那老头儿忙说,“老朽可不敢这么说,老朽的意思是,叶大小姐做了九王妃,这九王爷命落九五,以后自然是荣华富贵滚滚而来啊。”
“切。”
叶棠不屑,轻巧翻了个白眼。最后却是莫名落在了身旁一直没说话的九王爷身上。
那老头儿的话,她没仔细听,也没放在心上。可命落九五,这种话岂是随便说的,九王爷站着没说什么,那老头儿神色却愈发恭谨。
萧池不是没看见叶棠的那个白眼,只不过堂堂九王爷哪会跟她计较,笑了笑便随她去了。
叶棠重新蹲下身来,仔细将今日摊子上的瓶瓶罐罐一扫,发觉老头儿近来用的色与以往似乎不太一样,瓷不论青还是白,下笔色泽多浓重,花花绿绿能迷人眼。总之,画风浓烈得奇怪。完全不是以往蔡老伯清简的风格。
萧池站在街边,看叶棠蹲在一角,拿起这个瞧瞧,拿起那个看看。
姓蔡的老头儿也看了看叶棠,小声对萧池说,“九王爷,老朽没说错吧。您天禧当头,一定会有喜事的。”

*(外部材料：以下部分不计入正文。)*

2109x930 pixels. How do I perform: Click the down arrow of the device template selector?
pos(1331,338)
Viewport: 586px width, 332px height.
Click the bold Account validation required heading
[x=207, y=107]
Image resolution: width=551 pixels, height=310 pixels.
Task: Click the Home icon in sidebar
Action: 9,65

萧池只说,“老伯说得是,欠您的喜酒,改日一定补上。”
叶棠选来选去,选了一只小小的单耳瓷瓶,别看只有巴掌大,还是个瓷的。可好瓷胜玉,这秘色瓷,普天之下不过堪堪十三件。
九秋风露越窑开,夺得千峰翠色来。叶棠手里这件东西,釉面轻薄,色泽更是呈难得一见的浅青黄,晶莹润泽。
叶棠看见自己心仪的东西高兴,随即拿着那小瓶子站起身来,“我要买这个!叶----”转过身来,看见萧池,又改了口,“那个,九王爷,我选好了。”
蔡老头看了看叶棠拿着的那个小瓶子,对萧池说,“这王妃选东西的眼光,是不差的。这个呀,秘色之瓷,其余十二件名品要么零落各处不知所踪,要么历经辗转争夺,有了缺陷。惟独老朽手里的这件完好无损,所以,三千两,一分不能少。”
在这摊子前面蹲久了,叶棠深知,这蔡老头儿卖东西向来水得很,一件瓷器,他十两能卖,一百两也能卖。全看来的买家是什么人。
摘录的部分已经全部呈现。